**Prompt**
Lines from the one containing "Screen dimensions: 1002x828" through the last line of the records below need to be repeated exactly; nothing else, and no pictures.

**Exercise data**
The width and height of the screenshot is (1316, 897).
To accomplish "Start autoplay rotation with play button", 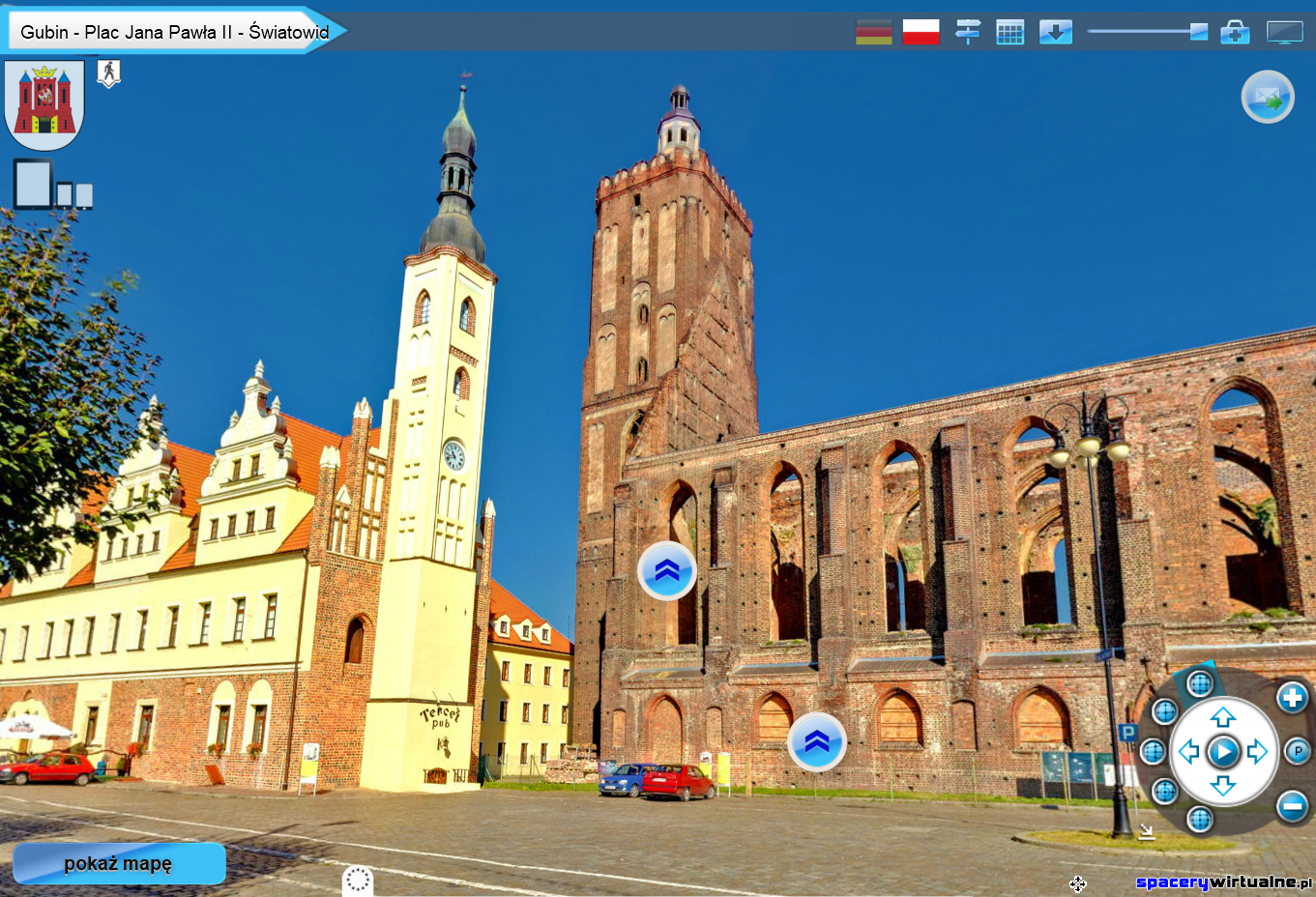I will pyautogui.click(x=1223, y=751).
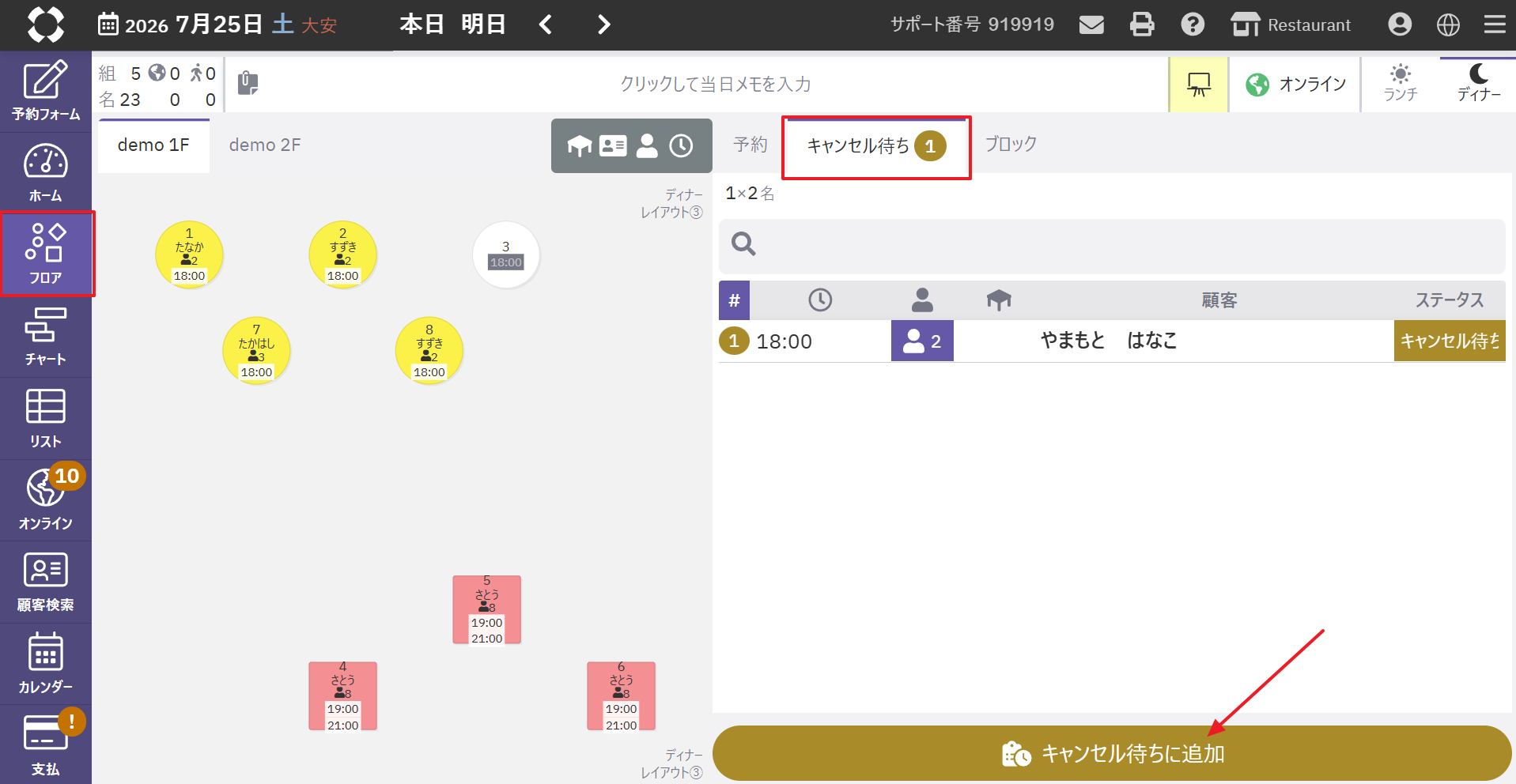This screenshot has height=784, width=1516.
Task: Open オンライン reservations with badge 10
Action: [x=46, y=499]
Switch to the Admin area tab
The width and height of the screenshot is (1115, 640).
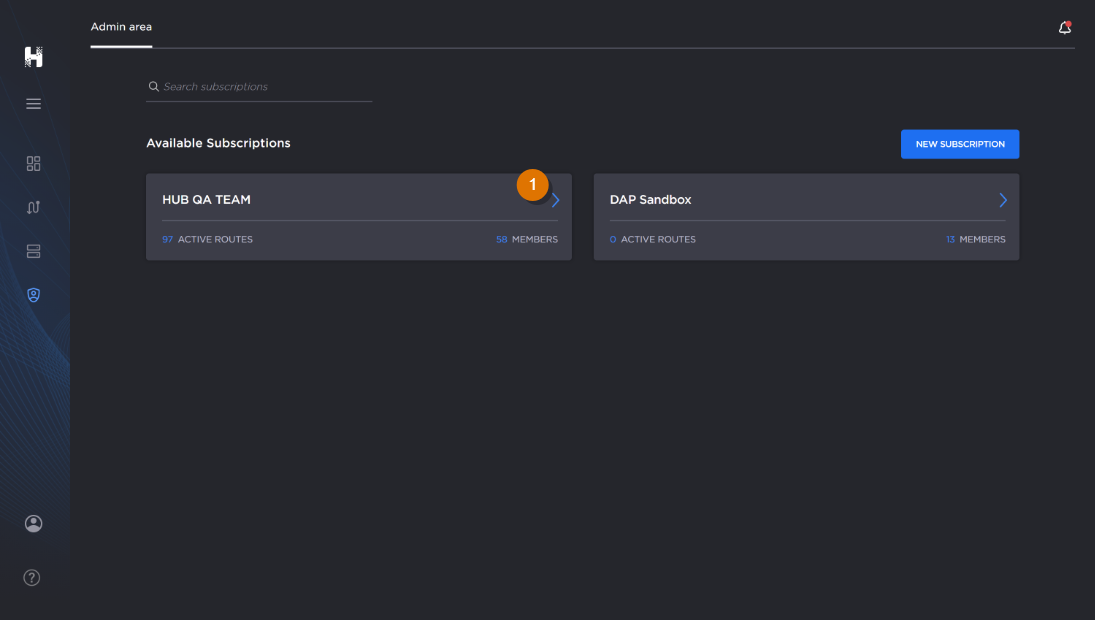(121, 27)
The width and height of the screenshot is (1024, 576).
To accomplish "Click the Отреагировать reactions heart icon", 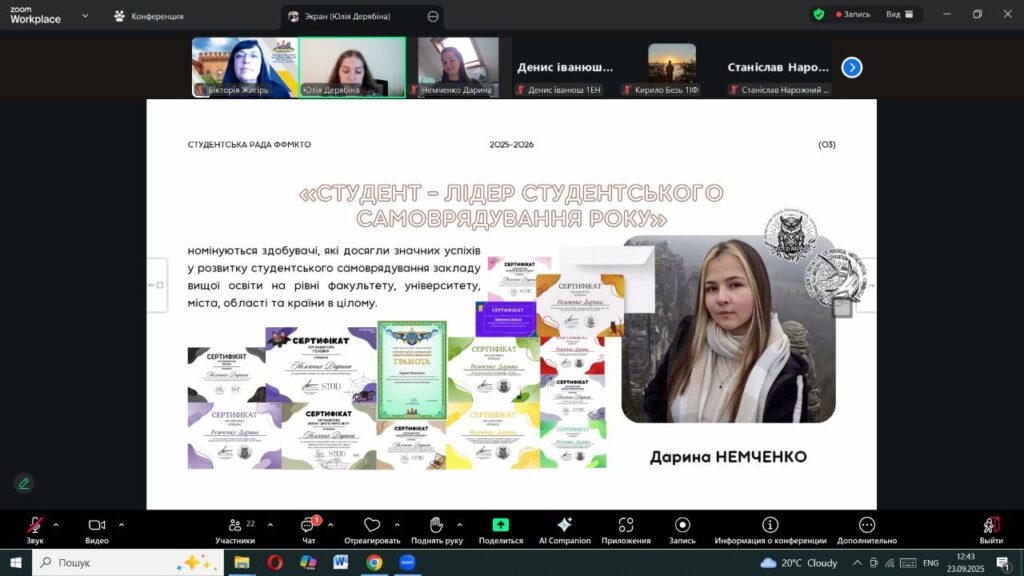I will pyautogui.click(x=372, y=525).
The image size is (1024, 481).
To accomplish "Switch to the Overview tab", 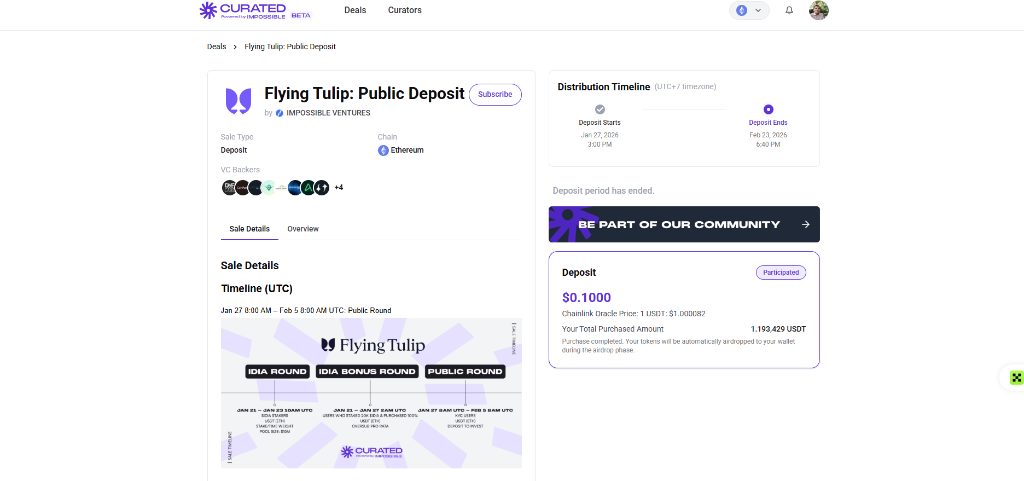I will click(303, 229).
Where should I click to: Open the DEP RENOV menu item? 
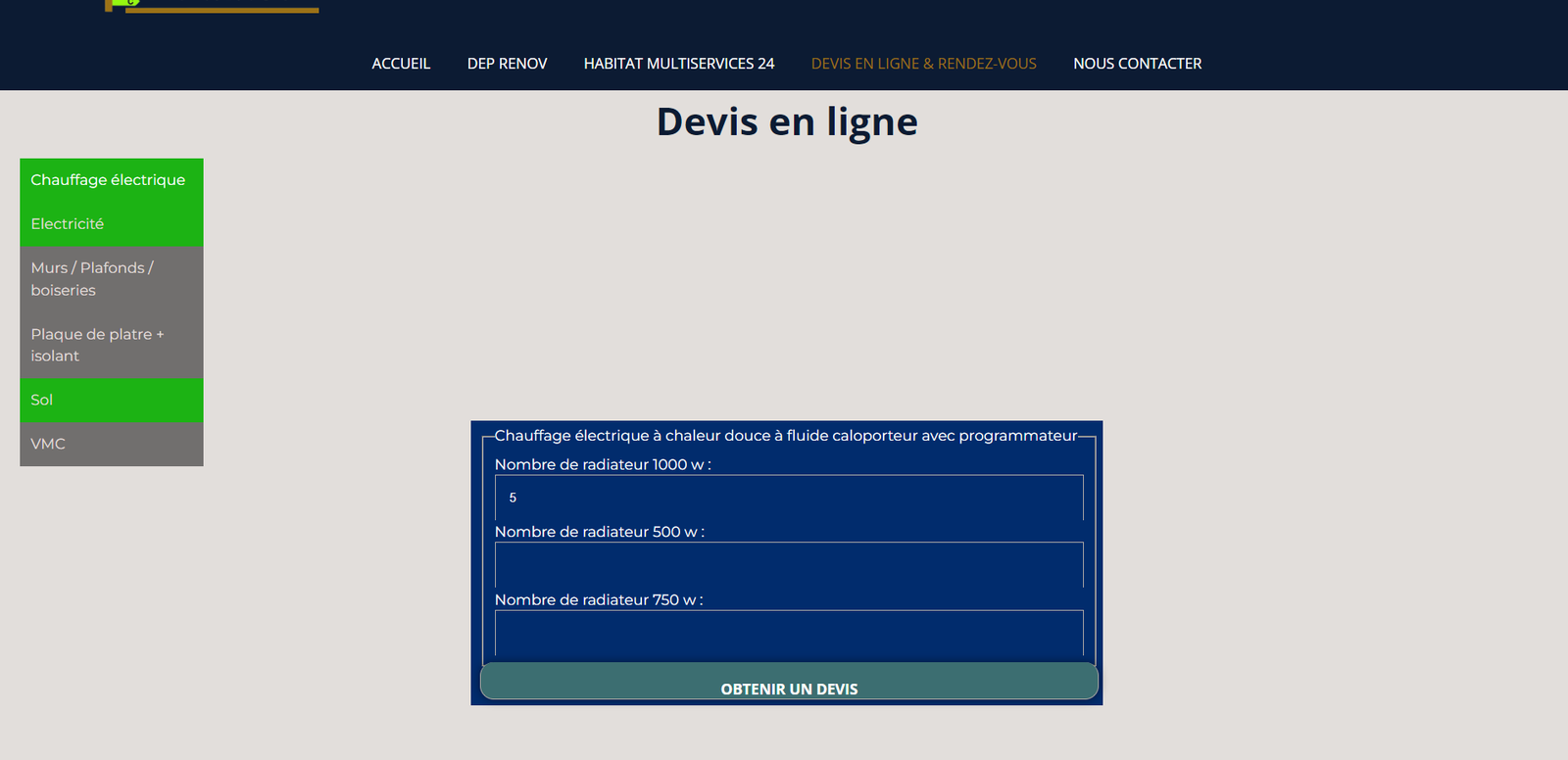(x=507, y=64)
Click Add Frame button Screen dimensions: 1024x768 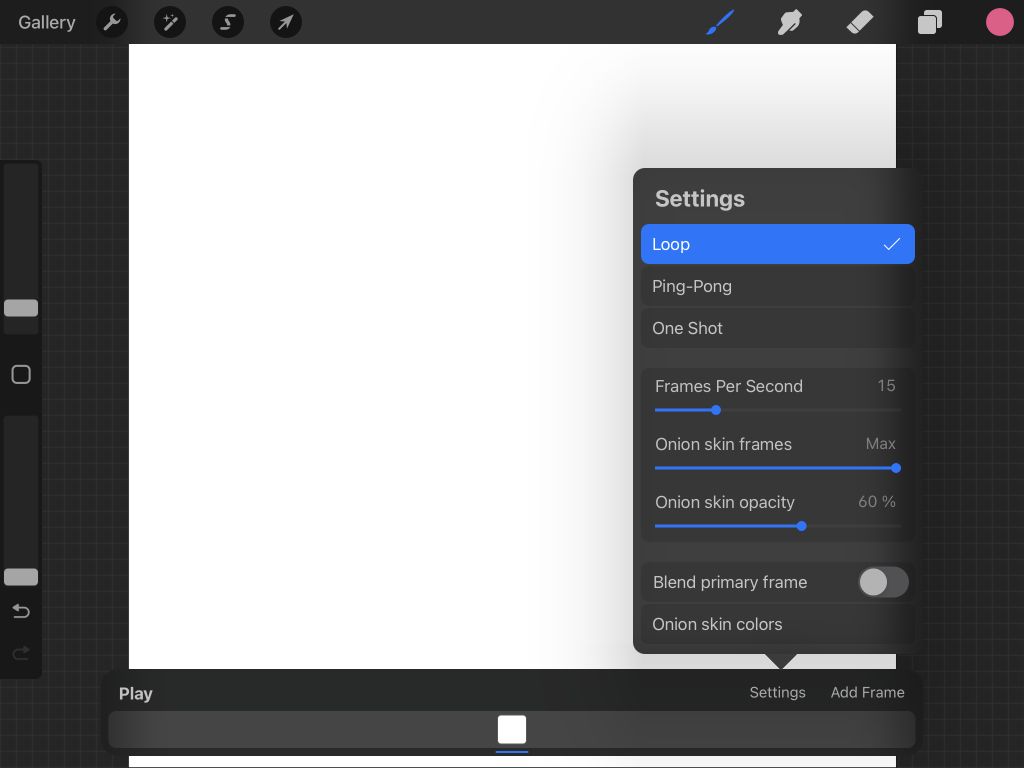point(867,692)
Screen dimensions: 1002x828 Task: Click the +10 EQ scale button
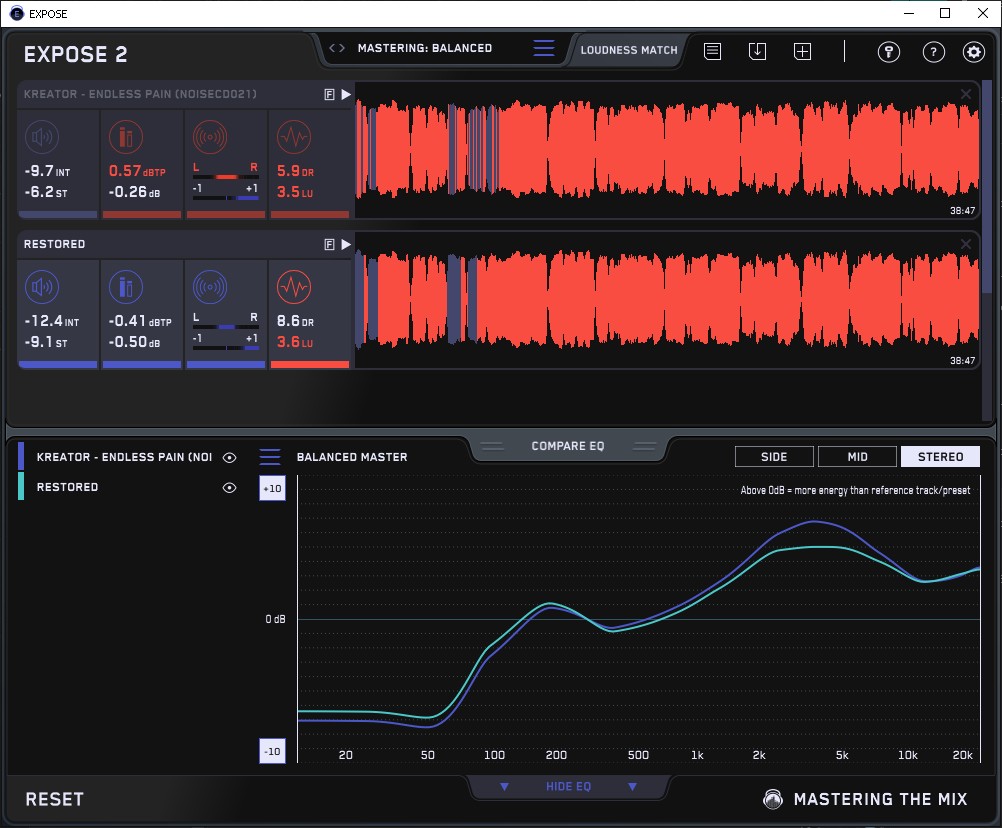pos(272,488)
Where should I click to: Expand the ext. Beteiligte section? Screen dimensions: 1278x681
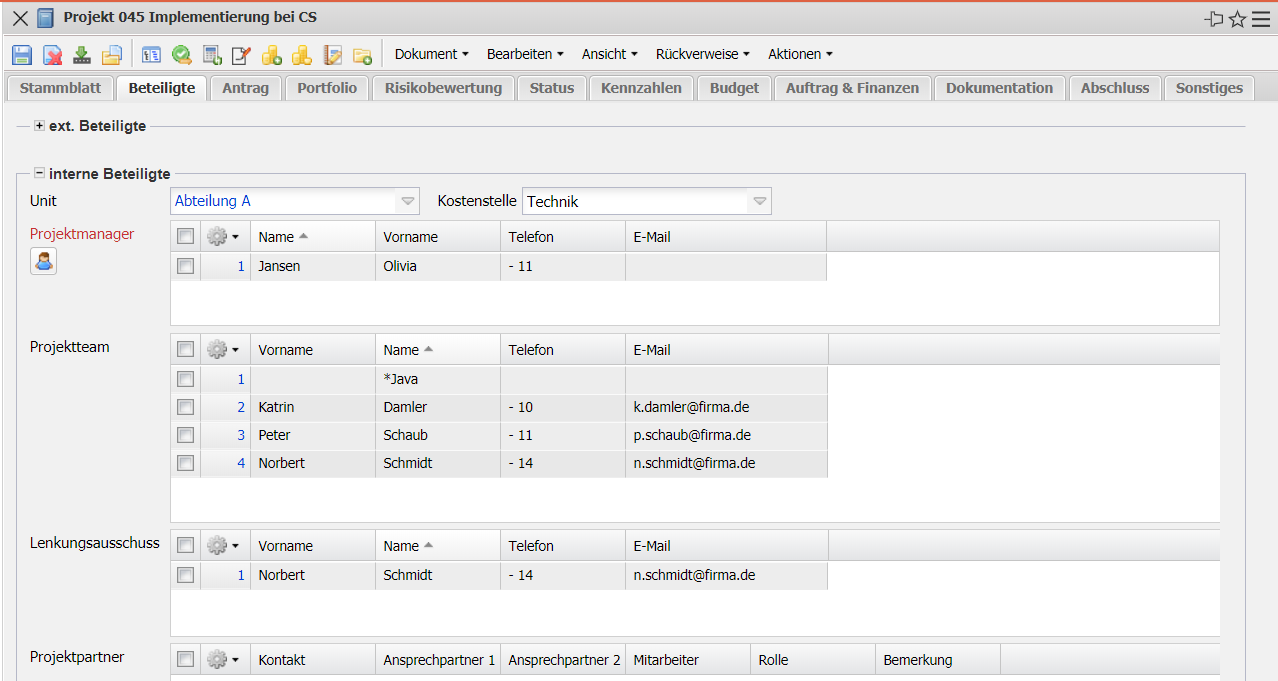pyautogui.click(x=39, y=126)
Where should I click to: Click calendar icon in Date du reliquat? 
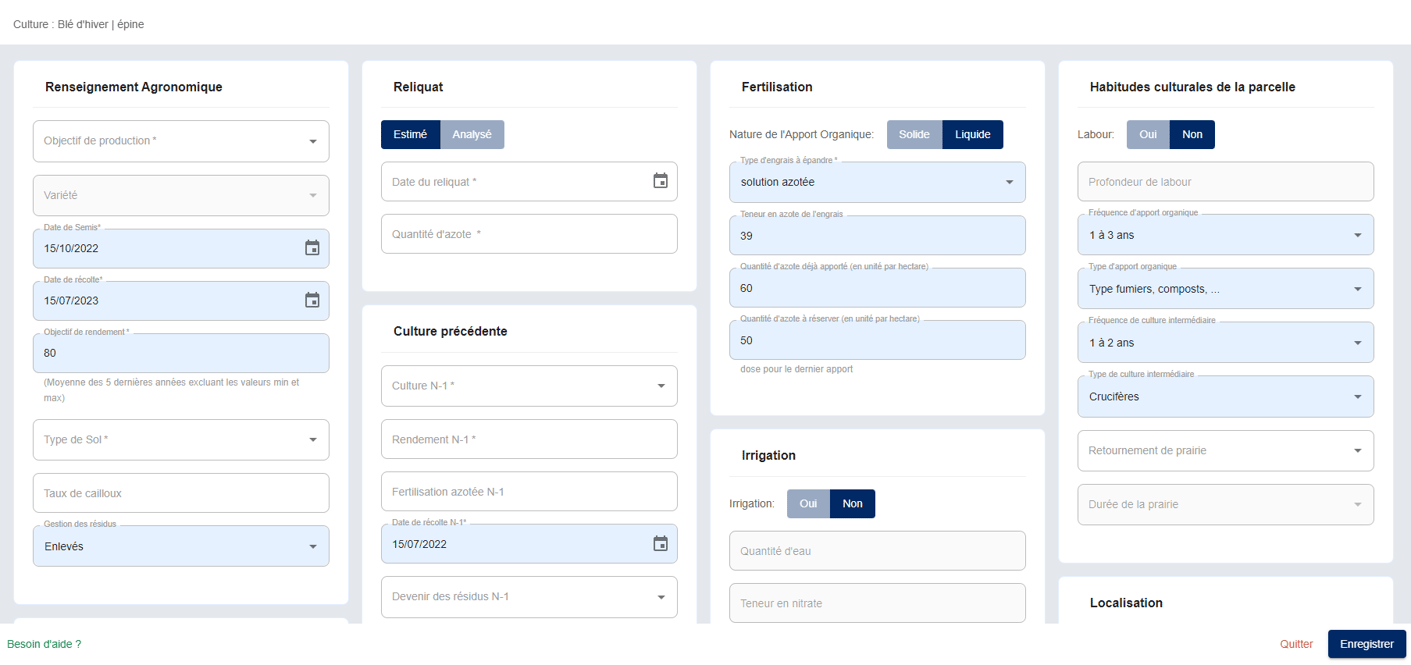[x=660, y=181]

**Answer box**
Screen dimensions: 1002x828 Task: Click the +10 EQ scale button
pos(272,488)
Where should I click to: Expand the ext. Beteiligte section? Screen dimensions: 1278x681
pyautogui.click(x=39, y=126)
Where should I click to: Click calendar icon in Date du reliquat? 
[x=660, y=181]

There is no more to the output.